For numerous reasons ranging from financial stresses, work issues, the loss of both my grans weeks apart and also issues I can not talk about at this stage, I have begun to see in myself the same initial signs of depression I saw in my better half.
I am suffering fatigue and lack of sleep. I have become tetchy and snappy. I have suffered with chronic digestive issues, headaches and tension. I am irritable and argumentative. I find it hard at times to concentrate. I am more emotional and often feel the need to cry with frustration. I want to go out or go to work less & less each day and want to just spend time with my Mrs and kids at home, away from anybody else. This isnt EVERY day but it is becoming more and more common. I am never aggressive or hostile and I don’t take mood swings out on others but I am just a big grumpy grouch and fed up.
I have recognised these signs in myself. I have had the odd comment from my Mrs telling me “Ya need to stop getting so irate” or “Your so bloody tetchy lately”…. She is trodding on the same egg shells I was all those years ago and probably wondering like I was with her, how she tells me to seek help and do something about it.
Because I can see the signs myself I have developed my own way of managing the problem. I don’t like the idea of taking drugs to alter my state of mind although I know just how well they can work. I have my own way. A long shower with some relaxing music (wolf song seems to work best) and a touch of meditation or relaxation. But I know that wont always be enough and I know that wont always be possible.
I can’t talk to her cause it could cause her to become more depressed again worrying about me. My parents have their own issues but they will always listen if I need them. I also have some very good friends and have met a couple of VERY lovely people on Twitter. They know who they are and I thank them soooooo much. However, I need to follow my own advice which I give to my Mrs all those years ago.
So today I made a decision. I am calling the Doctors and I am going to speak to them NOW before it gets to the levels I witnessed Mrs Wolf reach.
I am a big believer that depression is NOTHING to be afraid of. It is NOTHING to be ashamed of. It is NOTHING to hide from the world and if managed properly and quickly depression is NOTHING that can’t be cured. It is an illness, not a weakness. It is not contagious and people have no reason to be fearful or embarrassed.
Depression is not a sign of weakness. It’s a sign of trying too hard to be strong for too long.
We are all human and we are not invincible. There comes a time when we have to accept that we need help from our friends and family to get through some tough times in life. There is no shame at all in that.
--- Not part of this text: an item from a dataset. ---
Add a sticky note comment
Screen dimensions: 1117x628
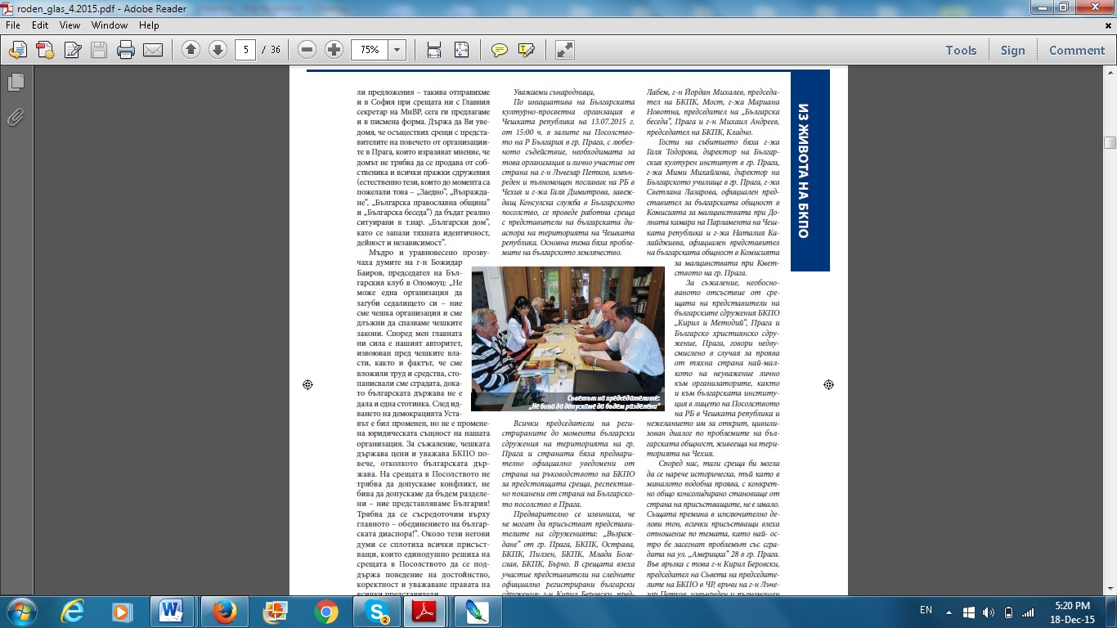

So… To try and break down some barriers and to show that depression is nothing to be embarrassed about I am taking you all on a little journey and will keep you updated along the way. I will book my appointment and when I have been to see the Doc I will write again about the process, what happened, how I felt, what I thought and what the diagnosis is. It will no doubt be very cathartic for me and maybe, just maybe, it might help somebody else…? Who knows.